Question

nasa launches a rocket at t = 0 seconds. its height, in meters above sea - level, as a function of time is given by h(t)=-4.9t^{2}+67t + 157. assuming that the rocket will splash down into the ocean, at what time does splashdown occur? the rocket splashes down after seconds. how high above sea - level does the rocket get at its peak? the rocket peaks at meters above sea - level. question help: video 1 video 2

Explanation:

Step1: Find splash - down time

Set $h(t)=0$, so we have the quadratic equation $-4.9t^{2}+67t + 157 = 0$. The quadratic formula for $ax^{2}+bx + c = 0$ is $t=\frac{-b\pm\sqrt{b^{2}-4ac}}{2a}$. Here, $a=-4.9$, $b = 67$, and $c = 157$.
First, calculate the discriminant $\Delta=b^{2}-4ac=(67)^{2}-4\times(-4.9)\times157=4489+3077.2 = 7566.2$.
Then, $t=\frac{-67\pm\sqrt{7566.2}}{2\times(-4.9)}=\frac{-67\pm86.99}{-9.8}$.
We get two solutions for $t$: $t_1=\frac{-67 + 86.99}{-9.8}=\frac{19.99}{-9.8}\approx - 2.04$ and $t_2=\frac{-67-86.99}{-9.8}=\frac{-153.99}{-9.8}\approx15.71$. Since time cannot be negative, the splash - down time is $t\approx15.71$ seconds.

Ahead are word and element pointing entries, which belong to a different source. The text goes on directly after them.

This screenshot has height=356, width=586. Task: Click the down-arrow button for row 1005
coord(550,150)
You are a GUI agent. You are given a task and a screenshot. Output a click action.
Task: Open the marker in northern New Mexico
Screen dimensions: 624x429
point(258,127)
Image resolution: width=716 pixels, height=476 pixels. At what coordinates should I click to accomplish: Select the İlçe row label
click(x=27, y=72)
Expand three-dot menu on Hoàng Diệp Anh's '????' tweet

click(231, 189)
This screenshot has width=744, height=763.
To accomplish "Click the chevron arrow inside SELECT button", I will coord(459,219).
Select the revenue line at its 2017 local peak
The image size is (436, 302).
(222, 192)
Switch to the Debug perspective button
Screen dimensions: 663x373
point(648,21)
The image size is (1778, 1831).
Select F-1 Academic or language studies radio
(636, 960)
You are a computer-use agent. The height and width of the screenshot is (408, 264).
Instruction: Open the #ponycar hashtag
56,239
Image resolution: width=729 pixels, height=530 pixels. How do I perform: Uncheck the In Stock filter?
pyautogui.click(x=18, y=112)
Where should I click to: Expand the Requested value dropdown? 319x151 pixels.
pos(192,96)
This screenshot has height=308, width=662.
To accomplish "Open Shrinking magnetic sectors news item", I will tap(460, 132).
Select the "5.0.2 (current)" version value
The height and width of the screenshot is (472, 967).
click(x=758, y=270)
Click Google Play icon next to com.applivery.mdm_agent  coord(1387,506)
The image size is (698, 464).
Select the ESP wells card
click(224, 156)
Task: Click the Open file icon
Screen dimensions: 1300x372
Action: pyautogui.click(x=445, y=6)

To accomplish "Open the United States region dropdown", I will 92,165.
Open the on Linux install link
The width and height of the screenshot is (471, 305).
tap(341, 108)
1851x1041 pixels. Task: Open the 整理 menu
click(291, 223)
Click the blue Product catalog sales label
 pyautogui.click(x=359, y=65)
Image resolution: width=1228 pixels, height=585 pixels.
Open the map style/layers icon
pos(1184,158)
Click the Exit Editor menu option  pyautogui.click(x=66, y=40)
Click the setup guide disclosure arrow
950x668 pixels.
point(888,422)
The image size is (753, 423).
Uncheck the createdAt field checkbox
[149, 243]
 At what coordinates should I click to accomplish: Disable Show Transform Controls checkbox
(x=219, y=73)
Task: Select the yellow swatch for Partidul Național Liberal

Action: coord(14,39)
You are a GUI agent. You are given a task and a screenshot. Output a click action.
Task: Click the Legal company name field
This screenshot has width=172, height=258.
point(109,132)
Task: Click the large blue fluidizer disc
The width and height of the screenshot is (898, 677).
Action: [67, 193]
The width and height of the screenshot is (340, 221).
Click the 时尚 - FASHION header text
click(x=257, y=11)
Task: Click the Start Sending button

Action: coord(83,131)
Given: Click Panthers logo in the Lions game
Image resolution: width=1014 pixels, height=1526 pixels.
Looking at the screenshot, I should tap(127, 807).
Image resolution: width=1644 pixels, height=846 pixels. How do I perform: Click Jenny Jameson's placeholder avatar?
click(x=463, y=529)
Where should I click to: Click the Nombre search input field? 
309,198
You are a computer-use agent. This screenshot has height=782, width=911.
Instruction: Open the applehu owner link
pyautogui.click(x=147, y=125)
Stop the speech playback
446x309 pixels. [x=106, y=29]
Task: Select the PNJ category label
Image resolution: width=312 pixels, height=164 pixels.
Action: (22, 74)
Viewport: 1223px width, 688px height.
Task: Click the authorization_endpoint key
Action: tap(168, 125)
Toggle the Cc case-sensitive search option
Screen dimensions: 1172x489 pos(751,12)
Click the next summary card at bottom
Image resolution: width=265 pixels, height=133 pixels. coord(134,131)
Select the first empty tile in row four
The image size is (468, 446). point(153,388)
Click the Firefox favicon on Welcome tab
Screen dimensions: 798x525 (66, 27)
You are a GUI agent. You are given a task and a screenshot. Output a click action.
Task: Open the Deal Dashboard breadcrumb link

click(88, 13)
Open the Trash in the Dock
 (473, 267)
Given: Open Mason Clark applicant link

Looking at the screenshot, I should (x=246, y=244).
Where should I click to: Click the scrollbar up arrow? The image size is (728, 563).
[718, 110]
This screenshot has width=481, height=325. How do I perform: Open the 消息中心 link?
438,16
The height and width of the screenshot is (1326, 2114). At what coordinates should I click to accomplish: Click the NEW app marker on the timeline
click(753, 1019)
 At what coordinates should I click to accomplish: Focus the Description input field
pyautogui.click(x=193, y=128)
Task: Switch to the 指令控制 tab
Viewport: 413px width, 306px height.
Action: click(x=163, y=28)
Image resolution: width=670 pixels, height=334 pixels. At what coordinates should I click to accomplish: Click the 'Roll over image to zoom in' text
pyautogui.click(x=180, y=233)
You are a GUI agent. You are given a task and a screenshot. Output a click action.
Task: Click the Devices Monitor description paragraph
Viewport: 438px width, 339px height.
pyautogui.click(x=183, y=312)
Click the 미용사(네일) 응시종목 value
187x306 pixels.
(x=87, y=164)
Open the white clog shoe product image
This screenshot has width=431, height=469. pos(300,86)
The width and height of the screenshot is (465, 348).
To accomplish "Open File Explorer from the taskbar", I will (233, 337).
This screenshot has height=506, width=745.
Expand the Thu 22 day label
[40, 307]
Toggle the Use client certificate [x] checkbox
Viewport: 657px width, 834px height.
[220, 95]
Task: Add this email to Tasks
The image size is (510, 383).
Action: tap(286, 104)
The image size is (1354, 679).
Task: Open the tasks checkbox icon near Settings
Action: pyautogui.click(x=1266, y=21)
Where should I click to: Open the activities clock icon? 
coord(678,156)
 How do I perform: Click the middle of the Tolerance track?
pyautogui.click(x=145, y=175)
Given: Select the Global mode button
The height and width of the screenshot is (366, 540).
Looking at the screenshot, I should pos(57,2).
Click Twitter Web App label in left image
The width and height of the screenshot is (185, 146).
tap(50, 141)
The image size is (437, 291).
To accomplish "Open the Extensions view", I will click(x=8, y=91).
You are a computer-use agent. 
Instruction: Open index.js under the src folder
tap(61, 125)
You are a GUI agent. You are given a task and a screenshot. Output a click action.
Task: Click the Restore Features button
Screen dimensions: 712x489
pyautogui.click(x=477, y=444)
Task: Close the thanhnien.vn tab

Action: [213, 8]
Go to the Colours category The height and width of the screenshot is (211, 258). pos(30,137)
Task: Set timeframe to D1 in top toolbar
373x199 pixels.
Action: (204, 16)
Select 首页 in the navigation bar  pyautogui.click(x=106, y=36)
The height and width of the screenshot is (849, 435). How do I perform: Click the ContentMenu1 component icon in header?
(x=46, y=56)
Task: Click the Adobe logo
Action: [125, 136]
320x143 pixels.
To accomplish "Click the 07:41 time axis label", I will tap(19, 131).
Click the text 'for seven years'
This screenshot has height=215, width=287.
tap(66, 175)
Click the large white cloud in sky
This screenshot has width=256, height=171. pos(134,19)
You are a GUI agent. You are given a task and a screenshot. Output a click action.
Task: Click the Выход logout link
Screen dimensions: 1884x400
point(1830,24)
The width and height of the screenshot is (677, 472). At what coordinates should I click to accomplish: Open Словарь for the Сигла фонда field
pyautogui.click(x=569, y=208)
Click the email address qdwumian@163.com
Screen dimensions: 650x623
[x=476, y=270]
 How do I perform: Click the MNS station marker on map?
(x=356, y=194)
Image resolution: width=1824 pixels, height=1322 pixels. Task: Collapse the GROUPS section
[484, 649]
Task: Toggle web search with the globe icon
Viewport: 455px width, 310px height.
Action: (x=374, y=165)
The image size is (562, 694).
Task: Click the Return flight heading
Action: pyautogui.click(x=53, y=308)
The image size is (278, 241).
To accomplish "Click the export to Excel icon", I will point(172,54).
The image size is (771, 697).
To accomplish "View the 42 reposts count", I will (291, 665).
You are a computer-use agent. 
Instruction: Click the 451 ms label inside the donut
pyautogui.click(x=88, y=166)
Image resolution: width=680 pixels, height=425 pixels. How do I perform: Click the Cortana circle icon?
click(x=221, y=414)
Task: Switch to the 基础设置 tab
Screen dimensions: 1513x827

Step2: Find the peak height

The function $h(t)=-4.9t^{2}+67t + 157$ is a quadratic function. The $t$ - value of the vertex of a quadratic function $y = ax^{2}+bx + c$ is $t=-\frac{b}{2a}$.
For $h(t)$, $t=-\frac{67}{2\times(-4.9)}=\frac{67}{9.8}\approx6.84$ seconds.
Substitute $t = \frac{67}{9.8}$ into $h(t)$:
$h(\frac{67}{9.8})=-4.9\times(\frac{67}{9.8})^{2}+67\times\frac{67}{9.8}+157$.
$h(\frac{67}{9.8})=-4.9\times\frac{4489}{96.04}+ \frac{4489}{9.8}+157$.
$h(\frac{67}{9.8})=-\frac{22096.1}{96.04}+\frac{4489}{9.8}+157$.
$h(\frac{67}{9.8})=-230.1+458.06+157$.
$h(\frac{67}{9.8})\approx384.96$ meters.

Answer:

The rocket splashes down after approximately 15.71 seconds.
The rocket peaks at approximately 384.96 meters above sea - level.